Based on the comments on my previous post, I’m going to lay out an argument which I find reasonable for sequencing studies in human disease:
Let’s follow Goldstein’s back-of-the-envelope calculations: assume there are ~100K polymorphisms (assuming Goldstein isn’t making the mistake I attribute to him, this includes polymorphisms both common and rare) that contribute to human height, that we’ve found the ones that account for the largest fractions of the variance, and that these fractions of variance follow an exponential distribution.

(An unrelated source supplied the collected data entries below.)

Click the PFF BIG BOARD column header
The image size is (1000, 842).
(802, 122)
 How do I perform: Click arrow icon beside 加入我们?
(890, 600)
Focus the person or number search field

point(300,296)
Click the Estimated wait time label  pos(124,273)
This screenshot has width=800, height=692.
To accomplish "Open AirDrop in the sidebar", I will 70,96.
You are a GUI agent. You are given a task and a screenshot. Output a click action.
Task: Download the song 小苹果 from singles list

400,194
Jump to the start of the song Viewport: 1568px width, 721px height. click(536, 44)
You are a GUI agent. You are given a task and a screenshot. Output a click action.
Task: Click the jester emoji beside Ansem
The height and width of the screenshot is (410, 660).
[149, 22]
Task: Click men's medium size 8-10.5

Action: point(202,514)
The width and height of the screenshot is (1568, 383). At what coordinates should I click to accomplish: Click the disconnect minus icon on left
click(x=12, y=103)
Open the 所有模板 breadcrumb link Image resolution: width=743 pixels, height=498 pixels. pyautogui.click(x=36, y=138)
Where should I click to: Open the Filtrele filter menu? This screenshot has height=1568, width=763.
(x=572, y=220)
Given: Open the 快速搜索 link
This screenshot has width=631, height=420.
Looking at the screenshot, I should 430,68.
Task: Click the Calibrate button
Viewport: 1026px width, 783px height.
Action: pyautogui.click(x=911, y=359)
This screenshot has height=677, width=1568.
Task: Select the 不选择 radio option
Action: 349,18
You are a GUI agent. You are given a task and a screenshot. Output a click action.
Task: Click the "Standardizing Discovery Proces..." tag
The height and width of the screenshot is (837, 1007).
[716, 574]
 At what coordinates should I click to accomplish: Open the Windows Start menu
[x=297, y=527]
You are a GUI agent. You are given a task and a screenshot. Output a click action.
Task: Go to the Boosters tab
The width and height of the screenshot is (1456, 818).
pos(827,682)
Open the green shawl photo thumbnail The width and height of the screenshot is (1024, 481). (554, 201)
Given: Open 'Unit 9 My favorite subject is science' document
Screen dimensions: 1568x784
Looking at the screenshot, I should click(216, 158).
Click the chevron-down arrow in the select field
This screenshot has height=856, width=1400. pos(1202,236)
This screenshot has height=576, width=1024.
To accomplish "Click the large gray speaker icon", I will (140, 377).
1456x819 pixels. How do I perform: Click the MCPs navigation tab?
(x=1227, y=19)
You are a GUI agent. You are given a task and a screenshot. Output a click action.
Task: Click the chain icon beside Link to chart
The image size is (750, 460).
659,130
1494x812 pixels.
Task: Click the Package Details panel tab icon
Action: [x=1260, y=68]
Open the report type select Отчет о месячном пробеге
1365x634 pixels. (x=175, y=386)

Now, assume you have assembled a cohort of 5000 individuals and done a genome-wide association study using common SNPs. You find some interesting things, but you want more. Now, you have two choices: sequence those 5000 individuals to look for rarer variation, or increase sample size to 20,000 and perform another association study using the same set of common polymorphisms.
As Daniel Macarthur points out, you’ve not yet sucked every drop of marrow out of those 5000 individuals: there are presumably some (many?) rarer SNPs that have modest effect sizes (in sense 2 from this post), and thus account for measurable (though still small) fractions of the variance in your trait. Those are low-hanging fruit for you to find if you pony up the cash for some sequencing (the price of which keeps dropping). This is especially true if there are more rare variants than common ones that influence the trait, as is likely the case (there’s more rare variation than common variation overall). So instead of spending on scaling up your sample size, spend on sequencing, and have impact now.
Is this along the lines the argument Goldstein is making? I don’t really think so, but welcome comment. In any case, the choice above is somewhat arbitrary–if you want to look for very rare variation, you need a sample size larger than 5000 anyways, and if you’re sequencing, you’re obviously not just going to look at the rare variants since the common ones come along for free.